## PAGE EXTRACT
RUFUS G. MAYFIELD, ET AL., Plaintiffs,

The opinion of the court was delivered by: GERHARD A. GESELL


 Plaintiffs in each of these similar lawsuits are employees who were terminated in the fall of 1991 from District of Columbia government employment by Mayor Sharon Pratt Kelly ("the Mayor"). Their terminations were part of an effort to reduce the bloated District of Columbia budget in order to prevent the city from sinking further into financial crisis. The Court has consolidated these cases for purposes of resolving their Fifth Amendment due process and equal protection claims. These claims are before the Court on defendants' motions to dismiss *fn1" and plaintiffs' cross-motions for summary judgment. This court has jurisdiction under 28 U.S.C. § 1331.

 I. Factual Background

 In November of 1990, the Commission on Budget and Financial Priorities of the District of Columbia issued a report, known as the "Rivlin Report," which made a number of recommendations on how to remedy the District of Columbia's fiscal crisis. As one of its chief conclusions, the Report called for a reduction in government staffing, especially at middle management levels.

 Upon the Mayor's inauguration in January of 1991, she declared a fiscal emergency in the city and announced that the D.C. government would have to undergo a reduction in force ("RIF"). Rather than proceeding under existing RIF guidelines, however, the Mayor and the D.C. Council initiated emergency legislation to override existing provisions for workforce reductions. The resulting legislation, the District of Columbia Government Comprehensive Merit Personnel Act of 1978 Emergency Amendment Act of 1991, D.C. Act 9-65, 38 D.C. Reg. 4935 ("the Emergency Act"), was approved by the Mayor on July 24, 1991. Congress authorized the enactment of the Emergency Act by passing the District of Columbia Emergency Deficit Reduction Act of 1991, Pub. Law No. 102-106, 105 Stat. 539 (Aug. 17, 1991).

 The employees affected by this legislation, many of whom are plaintiffs in these lawsuits, were non-union employees at salary grade level DS-11 and above. Approximately one hundred such employees were terminated. Although a much larger number of terminations had been projected, the RIF enacted was less drastic than anticipated. In addition, some employees who received RIF notices took advantage of early retirement incentives and others were retained or rehired, further reducing the actual number of terminations from the previously projected numbers.

## DATASET
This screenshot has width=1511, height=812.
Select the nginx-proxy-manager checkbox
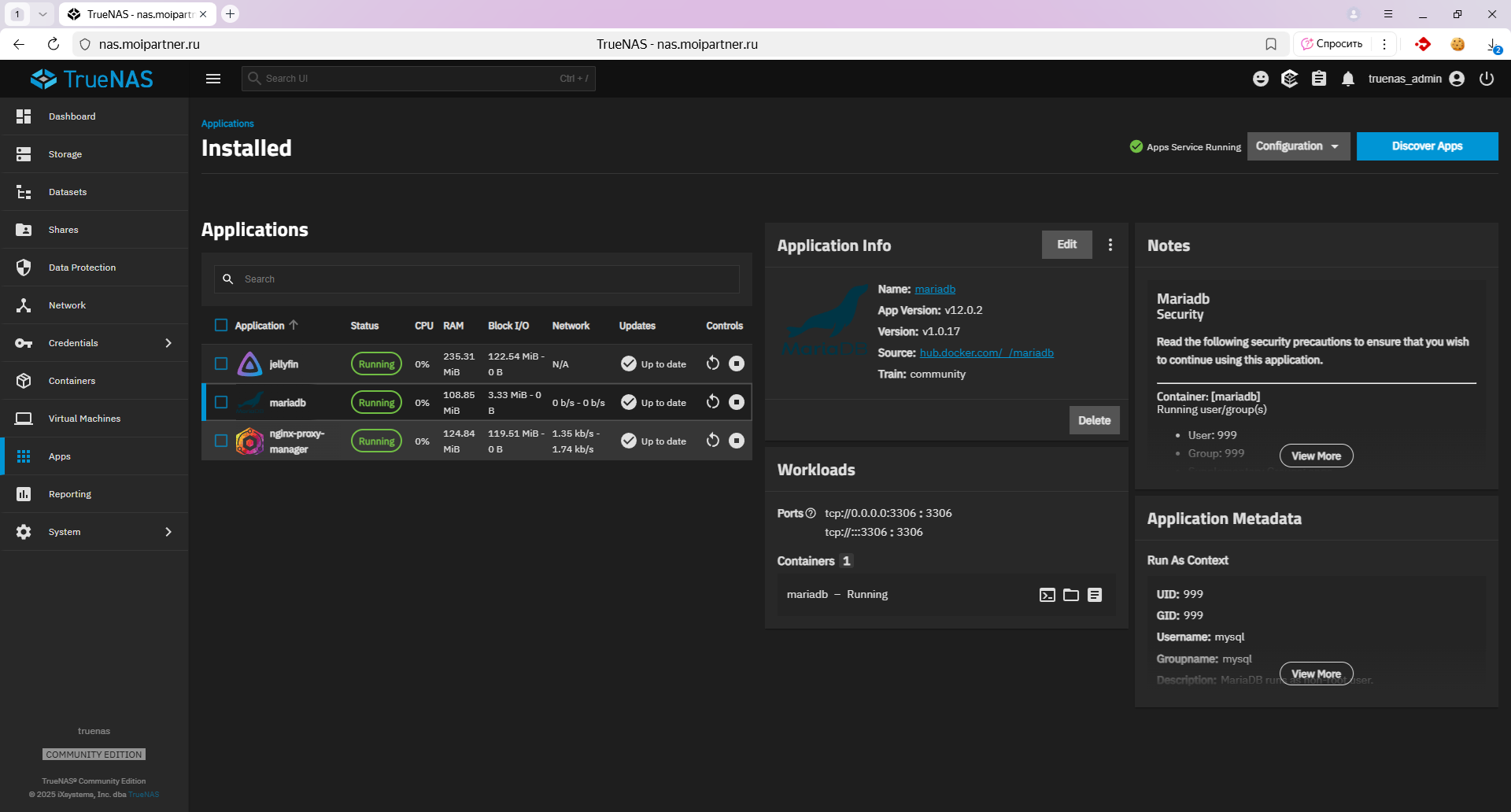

--

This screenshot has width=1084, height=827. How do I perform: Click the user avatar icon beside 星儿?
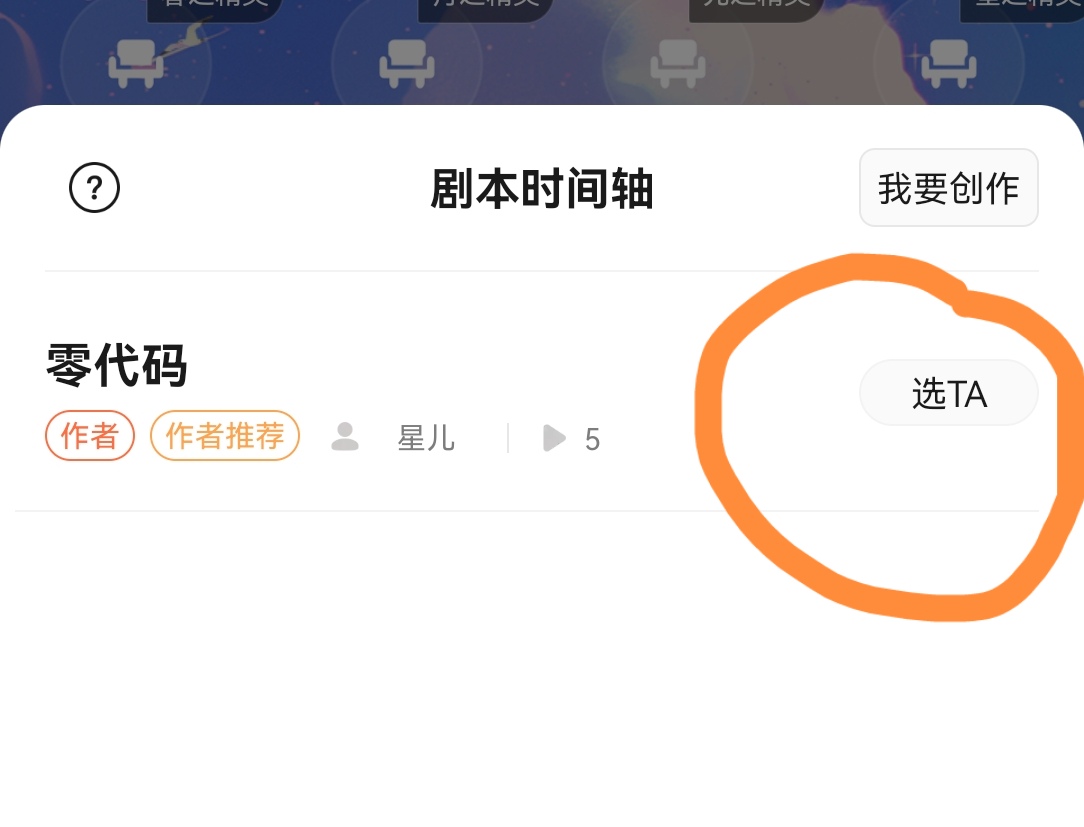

## SET TASK 1
Using the court opinion, decide whether each statement agrees with it: (a) the Rivlin Report came out in November of 1990; (b) the Mayor approved the Emergency Act on August 17, 1991; (c) the employees affected by the legislation were union members. For each, answer yes or no and quote the words that decide it.
## SET TASK 2
Write the next part of the court opinion, picking up after its last sentence.
The rows have nothing to do with the court opinion.

## WRITTEN REPLY 1
(a) Yes: "In November of 1990, the Commission on Budget and Financial Priorities of the District of Columbia issued a report, known as the "Rivlin Report,""
(b) No: "was approved by the Mayor on July 24, 1991."
(c) No: "were non-union employees at salary grade level DS-11 and above."

## WRITTEN REPLY 2
 The Emergency Act provided for the abolition of "excess positions." Each agency head was responsible for identifying these positions from among those jobs above the DS-11 level that were not part of existing collective bargaining agreements. Employees terminated under the Emergency Act were not eligible for reassignment and competition under preexisting RIF provisions. The Emergency Act provided instead for one round of competition for retention in a limited range of positions, excluding positions in collective bargaining units.

 The plaintiffs in these lawsuits are among the approximately one hundred employees who lost their jobs in the RIF. The Mayfield plaintiffs filed a complaint on October 11, 1991, which included a request for a preliminary injunction enjoining the RIF (No. 91-2590). The Bridges plaintiffs filed a complaint, similar to Mayfield in the relief requested, on October 15, 1991 (No. 91-2620). The Keyes plaintiffs filed their complaint on November 1, 1991, also seeking an injunction (No. 91-2817).

 Judge (now Chief Judge) Penn, to whom these cases were originally assigned, heard arguments on the preliminary injunction request in Mayfield. He denied the preliminary injunction for the reasons stated in his opinion, Mayfield v. Kelly, Mem. Order, No. 91-2590 (Nov. 8, 1991). Judge Penn found that the plaintiffs had demonstrated neither irreparable injury nor a strong likelihood of success on the merits of their Fifth Amendment claims. Judge Penn expressly limited his conclusions, however, for purposes of the preliminary injunction; he did not decide the merits of the dispute. See Mem. Order, supra, at 22.

  These cases are now before the Court on defendants' motions to dismiss and plaintiffs' cross-motions for summary judgment. The Fifth Amendment issues have been fully briefed and the remaining factual disputes are immaterial to the due process and equal protection claims.

 II. Due Process

 Plaintiffs in each of these cases assert that the RIF violated the Fifth Amendment by denying plaintiffs' right to property without due process. In order to establish that defendants have violated their right to due process, plaintiffs must establish first, that they have a property right to their D.C. government employment; and second, that the RIF denied them this right without due process of law.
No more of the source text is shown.